[Information supplied Boundary: Start]
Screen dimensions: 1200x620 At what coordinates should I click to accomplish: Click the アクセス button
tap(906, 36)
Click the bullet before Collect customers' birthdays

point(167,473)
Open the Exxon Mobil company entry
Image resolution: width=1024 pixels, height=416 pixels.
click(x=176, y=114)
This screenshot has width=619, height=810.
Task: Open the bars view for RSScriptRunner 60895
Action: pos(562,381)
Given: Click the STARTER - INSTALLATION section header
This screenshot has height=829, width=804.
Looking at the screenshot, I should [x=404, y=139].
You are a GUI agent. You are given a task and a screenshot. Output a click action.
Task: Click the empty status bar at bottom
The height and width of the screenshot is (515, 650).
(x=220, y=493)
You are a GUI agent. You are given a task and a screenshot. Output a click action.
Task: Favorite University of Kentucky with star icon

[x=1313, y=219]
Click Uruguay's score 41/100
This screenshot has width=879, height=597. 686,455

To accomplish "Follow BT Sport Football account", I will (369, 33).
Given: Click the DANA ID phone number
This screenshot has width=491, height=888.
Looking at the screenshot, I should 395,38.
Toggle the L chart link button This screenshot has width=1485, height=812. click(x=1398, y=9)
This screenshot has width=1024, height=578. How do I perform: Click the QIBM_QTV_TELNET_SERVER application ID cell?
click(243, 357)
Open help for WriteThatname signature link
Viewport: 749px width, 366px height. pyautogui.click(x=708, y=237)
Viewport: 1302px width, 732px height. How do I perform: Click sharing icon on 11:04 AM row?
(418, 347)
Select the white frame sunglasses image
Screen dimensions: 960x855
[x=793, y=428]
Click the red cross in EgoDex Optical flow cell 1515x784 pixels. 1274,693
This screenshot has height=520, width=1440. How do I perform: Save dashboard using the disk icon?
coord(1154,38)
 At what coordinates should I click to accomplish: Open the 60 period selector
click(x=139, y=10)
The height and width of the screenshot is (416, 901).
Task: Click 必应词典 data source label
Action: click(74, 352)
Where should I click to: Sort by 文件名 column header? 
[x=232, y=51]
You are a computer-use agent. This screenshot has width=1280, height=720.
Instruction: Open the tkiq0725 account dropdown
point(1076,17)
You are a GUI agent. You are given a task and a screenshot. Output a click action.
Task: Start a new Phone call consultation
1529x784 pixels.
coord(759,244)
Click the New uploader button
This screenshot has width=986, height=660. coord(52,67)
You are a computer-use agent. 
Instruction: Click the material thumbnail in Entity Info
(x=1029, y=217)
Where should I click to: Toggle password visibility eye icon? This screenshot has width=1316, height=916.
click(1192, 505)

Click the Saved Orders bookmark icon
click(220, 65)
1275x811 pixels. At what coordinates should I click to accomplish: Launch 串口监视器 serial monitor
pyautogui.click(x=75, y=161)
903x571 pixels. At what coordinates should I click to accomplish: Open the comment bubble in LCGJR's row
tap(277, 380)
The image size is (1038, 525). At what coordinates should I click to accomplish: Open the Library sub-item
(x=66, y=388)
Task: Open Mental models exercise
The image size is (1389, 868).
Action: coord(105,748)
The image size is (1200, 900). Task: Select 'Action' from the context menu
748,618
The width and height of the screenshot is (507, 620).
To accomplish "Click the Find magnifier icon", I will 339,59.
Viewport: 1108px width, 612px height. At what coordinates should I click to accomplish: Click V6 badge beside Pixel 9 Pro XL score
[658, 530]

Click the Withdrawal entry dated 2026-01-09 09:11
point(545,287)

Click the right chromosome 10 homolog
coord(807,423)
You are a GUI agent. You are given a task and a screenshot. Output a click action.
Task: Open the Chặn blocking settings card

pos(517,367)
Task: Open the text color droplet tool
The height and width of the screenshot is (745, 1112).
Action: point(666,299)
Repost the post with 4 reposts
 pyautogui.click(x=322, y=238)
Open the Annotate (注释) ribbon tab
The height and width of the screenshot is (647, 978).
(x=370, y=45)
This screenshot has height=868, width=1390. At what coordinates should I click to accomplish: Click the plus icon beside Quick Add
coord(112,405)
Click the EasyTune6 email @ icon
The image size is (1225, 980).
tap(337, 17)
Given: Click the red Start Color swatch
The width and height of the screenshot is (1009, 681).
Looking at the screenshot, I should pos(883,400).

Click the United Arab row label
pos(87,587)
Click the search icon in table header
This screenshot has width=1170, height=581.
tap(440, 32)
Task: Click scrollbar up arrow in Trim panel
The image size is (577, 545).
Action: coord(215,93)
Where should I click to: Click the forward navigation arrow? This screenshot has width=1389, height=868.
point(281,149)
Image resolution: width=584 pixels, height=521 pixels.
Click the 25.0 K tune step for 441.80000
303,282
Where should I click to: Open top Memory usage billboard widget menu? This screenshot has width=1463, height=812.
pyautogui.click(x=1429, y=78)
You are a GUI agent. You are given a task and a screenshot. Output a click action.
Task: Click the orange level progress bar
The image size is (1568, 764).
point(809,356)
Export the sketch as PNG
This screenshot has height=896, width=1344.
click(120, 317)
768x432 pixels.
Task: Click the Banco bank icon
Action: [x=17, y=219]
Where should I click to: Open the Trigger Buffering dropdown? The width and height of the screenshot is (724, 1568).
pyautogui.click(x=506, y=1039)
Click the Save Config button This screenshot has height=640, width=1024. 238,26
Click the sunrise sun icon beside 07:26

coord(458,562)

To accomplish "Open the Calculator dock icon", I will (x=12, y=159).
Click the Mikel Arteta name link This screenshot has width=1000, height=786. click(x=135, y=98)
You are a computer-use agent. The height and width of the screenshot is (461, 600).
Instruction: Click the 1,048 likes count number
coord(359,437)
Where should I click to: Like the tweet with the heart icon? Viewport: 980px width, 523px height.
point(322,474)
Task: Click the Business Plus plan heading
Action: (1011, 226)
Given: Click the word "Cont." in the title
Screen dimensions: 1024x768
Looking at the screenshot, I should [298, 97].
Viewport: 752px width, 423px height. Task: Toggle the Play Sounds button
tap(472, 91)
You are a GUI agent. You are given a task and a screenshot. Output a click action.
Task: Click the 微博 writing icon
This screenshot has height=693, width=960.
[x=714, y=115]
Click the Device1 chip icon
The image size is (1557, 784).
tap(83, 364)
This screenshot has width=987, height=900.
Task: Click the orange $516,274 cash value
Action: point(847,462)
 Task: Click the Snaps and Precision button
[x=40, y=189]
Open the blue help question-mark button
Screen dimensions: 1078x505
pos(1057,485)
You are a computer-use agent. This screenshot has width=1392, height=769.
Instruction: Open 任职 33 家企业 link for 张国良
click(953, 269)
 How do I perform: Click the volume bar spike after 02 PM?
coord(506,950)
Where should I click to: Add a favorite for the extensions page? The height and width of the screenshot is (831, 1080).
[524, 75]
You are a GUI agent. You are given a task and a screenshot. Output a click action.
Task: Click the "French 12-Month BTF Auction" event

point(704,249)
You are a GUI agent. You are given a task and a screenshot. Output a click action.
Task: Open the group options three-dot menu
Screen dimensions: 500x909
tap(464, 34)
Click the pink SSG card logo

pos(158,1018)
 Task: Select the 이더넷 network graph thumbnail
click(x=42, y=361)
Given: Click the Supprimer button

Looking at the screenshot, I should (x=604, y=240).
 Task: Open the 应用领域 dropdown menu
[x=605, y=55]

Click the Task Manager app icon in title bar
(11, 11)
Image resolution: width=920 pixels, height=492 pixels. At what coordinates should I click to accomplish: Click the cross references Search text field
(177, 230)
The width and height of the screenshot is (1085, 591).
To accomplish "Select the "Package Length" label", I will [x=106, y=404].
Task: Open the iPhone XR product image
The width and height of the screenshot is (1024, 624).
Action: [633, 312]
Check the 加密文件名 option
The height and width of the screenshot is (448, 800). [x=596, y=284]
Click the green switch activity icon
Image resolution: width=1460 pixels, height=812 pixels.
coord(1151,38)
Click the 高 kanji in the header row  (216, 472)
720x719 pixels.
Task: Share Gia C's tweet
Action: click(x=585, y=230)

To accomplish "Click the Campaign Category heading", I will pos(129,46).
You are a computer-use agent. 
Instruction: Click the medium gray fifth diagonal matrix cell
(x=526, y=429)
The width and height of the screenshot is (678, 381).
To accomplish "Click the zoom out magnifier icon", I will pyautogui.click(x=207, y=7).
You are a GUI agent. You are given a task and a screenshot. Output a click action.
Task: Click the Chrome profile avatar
[Information supplied Boundary: End]
* Description of the task *
Give the number of lines containing "will" in the entries, and no other text.

* Answer for the task *
6